I was well into my thirties before I discovered that having shadow cats in your life isn’t normal.
Shadow cats are what I call a certain kind of hallucination I get sometimes. Usually when I’m tired. They’re these blobs of darkness that zip about in my peripheral vision. Very much like a black cat slinking around in and out of shadows.
It’s not just cats though. Sometimes it’s black silhouettes of people standing there watching me, always at the edges of my vision. That can be off-putting, but I got used to it over time. There have been a couple times where I suddenly became convinced one of these fellows was real and meant me immediate harm; like they were about to cut my throat. That was less pleasant.
If I don’t sleep for a night, then things get more active. Phantom flies circling my head; visual field distortions, like heat waves; and colorful, energetic halos around things.

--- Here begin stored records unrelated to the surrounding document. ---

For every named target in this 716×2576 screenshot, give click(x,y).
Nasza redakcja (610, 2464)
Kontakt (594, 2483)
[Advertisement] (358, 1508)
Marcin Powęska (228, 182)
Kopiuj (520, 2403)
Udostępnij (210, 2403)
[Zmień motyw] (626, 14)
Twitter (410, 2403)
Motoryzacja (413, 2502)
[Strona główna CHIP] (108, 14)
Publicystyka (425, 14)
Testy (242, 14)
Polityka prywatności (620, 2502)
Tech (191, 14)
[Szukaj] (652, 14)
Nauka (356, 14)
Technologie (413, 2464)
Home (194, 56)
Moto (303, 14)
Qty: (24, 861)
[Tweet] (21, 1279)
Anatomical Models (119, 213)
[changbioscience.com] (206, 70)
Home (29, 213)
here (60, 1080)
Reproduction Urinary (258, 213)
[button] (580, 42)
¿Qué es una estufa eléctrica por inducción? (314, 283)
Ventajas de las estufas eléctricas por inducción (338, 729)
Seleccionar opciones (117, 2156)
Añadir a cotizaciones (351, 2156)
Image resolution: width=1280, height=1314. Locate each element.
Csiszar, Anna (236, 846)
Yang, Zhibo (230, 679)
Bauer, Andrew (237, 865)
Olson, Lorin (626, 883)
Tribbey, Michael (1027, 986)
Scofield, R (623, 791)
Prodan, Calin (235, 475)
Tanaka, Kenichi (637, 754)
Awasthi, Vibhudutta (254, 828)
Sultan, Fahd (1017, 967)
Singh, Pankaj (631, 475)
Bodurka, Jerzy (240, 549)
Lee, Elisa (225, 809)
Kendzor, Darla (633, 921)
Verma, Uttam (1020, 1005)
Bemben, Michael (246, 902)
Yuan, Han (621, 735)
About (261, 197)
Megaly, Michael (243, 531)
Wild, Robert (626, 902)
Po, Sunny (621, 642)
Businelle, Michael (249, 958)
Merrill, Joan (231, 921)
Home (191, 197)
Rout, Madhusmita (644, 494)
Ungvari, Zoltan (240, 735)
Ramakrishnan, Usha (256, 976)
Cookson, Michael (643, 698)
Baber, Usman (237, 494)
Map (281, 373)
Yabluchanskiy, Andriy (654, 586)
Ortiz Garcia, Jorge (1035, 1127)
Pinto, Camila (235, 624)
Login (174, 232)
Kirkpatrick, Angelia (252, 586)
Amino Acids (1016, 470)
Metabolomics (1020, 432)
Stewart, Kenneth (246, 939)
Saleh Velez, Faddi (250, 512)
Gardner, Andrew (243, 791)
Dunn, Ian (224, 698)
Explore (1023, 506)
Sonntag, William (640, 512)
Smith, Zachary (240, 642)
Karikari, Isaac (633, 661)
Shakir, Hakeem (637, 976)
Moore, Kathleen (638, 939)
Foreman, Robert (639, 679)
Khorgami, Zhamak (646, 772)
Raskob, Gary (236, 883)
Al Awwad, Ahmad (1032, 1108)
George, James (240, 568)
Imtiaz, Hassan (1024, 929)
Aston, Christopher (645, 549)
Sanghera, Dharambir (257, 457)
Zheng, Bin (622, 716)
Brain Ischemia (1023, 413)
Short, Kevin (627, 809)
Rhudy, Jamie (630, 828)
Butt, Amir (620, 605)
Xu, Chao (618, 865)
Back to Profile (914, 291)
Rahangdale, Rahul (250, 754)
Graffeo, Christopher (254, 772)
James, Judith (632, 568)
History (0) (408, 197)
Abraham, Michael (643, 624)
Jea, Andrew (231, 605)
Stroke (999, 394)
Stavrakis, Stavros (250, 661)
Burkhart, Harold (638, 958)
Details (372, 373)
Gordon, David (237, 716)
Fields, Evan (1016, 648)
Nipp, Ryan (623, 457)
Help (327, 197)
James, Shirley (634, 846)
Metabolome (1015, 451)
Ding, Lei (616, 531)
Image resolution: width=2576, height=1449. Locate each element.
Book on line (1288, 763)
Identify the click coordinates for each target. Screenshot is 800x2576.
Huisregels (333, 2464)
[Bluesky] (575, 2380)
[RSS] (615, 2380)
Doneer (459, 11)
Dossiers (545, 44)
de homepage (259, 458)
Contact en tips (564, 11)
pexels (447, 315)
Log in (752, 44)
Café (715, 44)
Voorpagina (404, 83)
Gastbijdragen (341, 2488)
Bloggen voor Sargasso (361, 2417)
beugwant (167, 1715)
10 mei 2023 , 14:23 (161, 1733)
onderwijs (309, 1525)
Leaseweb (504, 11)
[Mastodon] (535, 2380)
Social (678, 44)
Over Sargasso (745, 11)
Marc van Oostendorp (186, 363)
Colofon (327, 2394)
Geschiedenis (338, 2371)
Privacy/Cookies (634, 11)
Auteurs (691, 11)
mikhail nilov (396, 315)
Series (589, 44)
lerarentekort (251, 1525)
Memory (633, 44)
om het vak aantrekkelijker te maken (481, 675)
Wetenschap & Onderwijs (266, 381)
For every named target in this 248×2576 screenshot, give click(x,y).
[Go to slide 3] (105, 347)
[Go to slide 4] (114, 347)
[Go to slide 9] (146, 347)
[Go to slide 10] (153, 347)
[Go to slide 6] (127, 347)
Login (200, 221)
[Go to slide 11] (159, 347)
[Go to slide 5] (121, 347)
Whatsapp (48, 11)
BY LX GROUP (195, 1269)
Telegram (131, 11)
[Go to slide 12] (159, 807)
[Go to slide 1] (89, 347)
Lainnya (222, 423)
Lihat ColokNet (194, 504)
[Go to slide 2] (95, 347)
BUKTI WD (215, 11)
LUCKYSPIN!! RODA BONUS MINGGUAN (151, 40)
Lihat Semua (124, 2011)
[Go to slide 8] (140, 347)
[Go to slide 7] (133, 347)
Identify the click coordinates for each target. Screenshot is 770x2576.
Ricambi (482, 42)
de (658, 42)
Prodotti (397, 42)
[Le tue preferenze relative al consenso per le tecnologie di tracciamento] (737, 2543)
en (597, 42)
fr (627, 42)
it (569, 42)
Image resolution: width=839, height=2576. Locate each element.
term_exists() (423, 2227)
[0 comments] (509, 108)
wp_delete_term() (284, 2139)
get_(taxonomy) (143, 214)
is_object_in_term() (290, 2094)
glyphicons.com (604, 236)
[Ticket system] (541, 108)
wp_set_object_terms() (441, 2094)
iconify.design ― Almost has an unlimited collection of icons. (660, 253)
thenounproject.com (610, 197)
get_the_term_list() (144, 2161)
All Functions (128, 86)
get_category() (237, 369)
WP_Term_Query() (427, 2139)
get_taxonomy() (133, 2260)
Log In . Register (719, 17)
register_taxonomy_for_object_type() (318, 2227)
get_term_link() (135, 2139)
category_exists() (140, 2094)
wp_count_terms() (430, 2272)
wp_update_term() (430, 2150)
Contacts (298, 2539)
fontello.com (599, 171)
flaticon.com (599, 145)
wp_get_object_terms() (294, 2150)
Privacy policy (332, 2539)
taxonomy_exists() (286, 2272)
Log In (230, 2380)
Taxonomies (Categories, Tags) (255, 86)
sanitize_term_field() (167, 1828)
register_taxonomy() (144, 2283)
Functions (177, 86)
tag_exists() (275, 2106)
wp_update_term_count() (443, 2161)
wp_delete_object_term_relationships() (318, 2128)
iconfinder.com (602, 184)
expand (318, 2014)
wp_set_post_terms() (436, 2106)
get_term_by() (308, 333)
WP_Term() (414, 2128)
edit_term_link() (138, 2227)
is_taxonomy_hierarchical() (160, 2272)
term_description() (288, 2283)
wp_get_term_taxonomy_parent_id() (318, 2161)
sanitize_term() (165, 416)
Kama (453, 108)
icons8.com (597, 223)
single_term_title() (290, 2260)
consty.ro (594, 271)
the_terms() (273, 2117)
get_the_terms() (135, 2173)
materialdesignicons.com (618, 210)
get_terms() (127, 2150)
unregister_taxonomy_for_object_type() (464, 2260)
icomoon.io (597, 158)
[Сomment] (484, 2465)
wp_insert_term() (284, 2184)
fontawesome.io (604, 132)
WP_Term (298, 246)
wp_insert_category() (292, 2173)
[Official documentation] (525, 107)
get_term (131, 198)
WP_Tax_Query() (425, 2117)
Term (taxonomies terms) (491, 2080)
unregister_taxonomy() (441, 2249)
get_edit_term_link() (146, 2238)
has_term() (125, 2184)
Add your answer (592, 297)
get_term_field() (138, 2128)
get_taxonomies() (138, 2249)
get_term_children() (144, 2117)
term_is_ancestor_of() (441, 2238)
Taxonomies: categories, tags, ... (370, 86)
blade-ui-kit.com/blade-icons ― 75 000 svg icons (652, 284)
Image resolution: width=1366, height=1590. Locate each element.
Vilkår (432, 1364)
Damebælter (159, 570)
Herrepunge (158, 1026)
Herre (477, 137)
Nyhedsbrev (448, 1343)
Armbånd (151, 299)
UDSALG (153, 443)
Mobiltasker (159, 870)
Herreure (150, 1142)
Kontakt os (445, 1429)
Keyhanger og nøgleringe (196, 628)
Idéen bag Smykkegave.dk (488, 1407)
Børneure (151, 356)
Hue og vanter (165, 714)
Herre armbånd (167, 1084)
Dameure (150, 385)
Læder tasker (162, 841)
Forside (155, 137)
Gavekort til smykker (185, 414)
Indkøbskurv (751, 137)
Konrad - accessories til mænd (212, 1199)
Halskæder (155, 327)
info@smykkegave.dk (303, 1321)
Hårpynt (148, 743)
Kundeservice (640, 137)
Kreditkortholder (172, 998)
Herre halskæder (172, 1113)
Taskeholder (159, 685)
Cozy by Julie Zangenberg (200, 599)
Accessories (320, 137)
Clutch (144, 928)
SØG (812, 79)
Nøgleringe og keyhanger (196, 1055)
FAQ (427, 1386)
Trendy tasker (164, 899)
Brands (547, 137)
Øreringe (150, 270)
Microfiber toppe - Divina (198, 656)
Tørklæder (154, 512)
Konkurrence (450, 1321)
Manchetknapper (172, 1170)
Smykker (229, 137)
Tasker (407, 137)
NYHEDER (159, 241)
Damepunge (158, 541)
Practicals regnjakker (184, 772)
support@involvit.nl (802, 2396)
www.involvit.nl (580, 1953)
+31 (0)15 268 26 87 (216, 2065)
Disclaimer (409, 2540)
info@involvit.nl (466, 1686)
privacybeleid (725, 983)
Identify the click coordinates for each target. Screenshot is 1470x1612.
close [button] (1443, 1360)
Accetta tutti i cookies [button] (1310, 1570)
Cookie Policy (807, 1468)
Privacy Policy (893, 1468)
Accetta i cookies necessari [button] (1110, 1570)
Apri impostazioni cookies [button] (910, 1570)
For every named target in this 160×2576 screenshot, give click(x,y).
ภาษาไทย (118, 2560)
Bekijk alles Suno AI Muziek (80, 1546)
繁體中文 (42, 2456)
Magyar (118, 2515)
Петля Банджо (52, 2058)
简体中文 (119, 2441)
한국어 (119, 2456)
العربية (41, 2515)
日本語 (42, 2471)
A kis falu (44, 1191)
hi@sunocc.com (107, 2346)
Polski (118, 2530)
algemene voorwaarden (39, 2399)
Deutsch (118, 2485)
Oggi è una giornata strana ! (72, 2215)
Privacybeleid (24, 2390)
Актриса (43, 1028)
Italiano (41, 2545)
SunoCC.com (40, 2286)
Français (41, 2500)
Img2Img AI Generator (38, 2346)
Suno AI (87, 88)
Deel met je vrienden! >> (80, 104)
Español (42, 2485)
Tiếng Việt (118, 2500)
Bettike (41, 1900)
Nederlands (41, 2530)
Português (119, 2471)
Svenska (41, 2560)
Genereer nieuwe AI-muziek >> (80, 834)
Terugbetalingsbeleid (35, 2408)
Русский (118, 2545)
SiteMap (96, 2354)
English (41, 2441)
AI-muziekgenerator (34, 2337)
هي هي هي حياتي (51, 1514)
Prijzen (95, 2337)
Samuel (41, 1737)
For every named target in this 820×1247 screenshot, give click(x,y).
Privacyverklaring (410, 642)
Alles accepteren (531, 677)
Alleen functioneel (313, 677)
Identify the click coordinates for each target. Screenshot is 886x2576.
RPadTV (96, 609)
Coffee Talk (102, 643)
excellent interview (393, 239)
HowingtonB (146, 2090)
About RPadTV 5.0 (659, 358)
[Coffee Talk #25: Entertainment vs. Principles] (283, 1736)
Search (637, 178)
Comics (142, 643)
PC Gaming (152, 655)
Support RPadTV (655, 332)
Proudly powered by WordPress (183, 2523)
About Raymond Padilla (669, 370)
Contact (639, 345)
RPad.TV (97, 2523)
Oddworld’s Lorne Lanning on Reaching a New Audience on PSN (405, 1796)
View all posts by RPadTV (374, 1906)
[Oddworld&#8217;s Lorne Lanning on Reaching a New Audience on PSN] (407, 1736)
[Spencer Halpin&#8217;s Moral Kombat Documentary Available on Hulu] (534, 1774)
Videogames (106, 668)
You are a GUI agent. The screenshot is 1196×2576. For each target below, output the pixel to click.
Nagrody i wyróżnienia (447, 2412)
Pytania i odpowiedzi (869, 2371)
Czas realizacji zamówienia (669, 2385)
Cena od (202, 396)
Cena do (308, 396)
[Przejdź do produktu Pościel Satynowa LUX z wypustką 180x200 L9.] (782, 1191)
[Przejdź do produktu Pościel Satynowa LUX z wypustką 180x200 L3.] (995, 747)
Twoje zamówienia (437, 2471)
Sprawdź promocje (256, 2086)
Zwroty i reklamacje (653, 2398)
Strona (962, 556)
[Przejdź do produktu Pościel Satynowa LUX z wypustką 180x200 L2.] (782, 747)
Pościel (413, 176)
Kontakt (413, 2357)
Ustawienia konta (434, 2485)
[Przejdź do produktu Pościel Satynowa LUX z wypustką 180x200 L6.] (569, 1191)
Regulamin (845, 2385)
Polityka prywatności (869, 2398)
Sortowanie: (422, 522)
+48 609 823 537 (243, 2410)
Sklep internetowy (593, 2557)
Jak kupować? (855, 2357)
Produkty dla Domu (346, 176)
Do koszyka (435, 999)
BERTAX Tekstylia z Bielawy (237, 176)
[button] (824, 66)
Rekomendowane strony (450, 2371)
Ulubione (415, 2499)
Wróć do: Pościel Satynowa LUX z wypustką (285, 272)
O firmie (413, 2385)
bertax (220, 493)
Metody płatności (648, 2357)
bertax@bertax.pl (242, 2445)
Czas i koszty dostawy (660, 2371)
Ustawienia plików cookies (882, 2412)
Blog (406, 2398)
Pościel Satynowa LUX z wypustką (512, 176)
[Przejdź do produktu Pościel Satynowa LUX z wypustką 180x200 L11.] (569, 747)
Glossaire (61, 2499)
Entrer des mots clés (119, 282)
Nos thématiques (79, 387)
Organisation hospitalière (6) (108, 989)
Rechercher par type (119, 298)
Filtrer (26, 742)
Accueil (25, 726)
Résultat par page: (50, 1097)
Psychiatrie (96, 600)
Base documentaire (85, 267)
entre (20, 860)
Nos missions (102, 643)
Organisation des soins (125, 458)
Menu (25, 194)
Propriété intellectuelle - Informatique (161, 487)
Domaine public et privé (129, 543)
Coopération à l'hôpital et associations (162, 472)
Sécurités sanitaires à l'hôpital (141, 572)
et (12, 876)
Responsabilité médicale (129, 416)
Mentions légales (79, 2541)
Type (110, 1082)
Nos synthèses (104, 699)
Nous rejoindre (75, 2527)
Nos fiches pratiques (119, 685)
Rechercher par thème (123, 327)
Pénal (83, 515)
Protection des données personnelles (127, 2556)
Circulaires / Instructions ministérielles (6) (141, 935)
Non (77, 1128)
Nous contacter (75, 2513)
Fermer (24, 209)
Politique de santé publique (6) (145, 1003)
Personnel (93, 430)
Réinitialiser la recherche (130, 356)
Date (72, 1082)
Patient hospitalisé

Certain objects will also get super defined, with their surroundings becoming more vague and somehow muted. A coffee cup sitting there like a magic crystal, bending space and time around it.
I have to watch out, because I really enjoy that mental state. Not just the hallucinations, but the giddy euphoria that goes along with them. For years I was addicted to sleep deprivation because of this, and would go out of my way to induce it. But more and more, there came a really nasty edge of paranoia. People began to seem like demons, planning on harming me. Evil lurked all around, slipping in and out of things and people. When I started getting dangerous thoughts about getting the jump on people before they did me in, I realized I have to avoid that mental state.
As I mentioned, for the longest time I thought all this was totally normal. It wasn’t until I was at some family thing, in my second day of fucked up sleep due to jet lag, that I discovered it isn’t. Someone said something like, “you must be tired,” and I started going on about the shadow cats.
“What do you mean, shadow cats?”
“Oh. That’s just what I call those blobby black hallucinations you get when you aren’t sleeping enough. You know those.”
I do know that I have an undiagnosed anxiety disorder, and have also been told this kind of visual stuff means I likely have something mild on the schizophrenic spectrum as well. But since I have it under control by every psychological standard (I’m sober, getting sleep every night, and not harboring thoughts of persecution and whatnot), I can’t be arsed to go get this stuff diagnosed.
I’ve never really seen the point of going and getting it all named. Do that so I can have this little condition that I trot around on a leash. Feed it pills and show it off to my friends. No thanks.
As well, Harvey the rabbit would be most upset with me if I were to talk to some head shrinker. Harvey has strong opinions about those bastards. Of course he doesn’t like me talking about him, but he’s sleeping now, so I should get away with it.
I should get going, though, before he wakes up.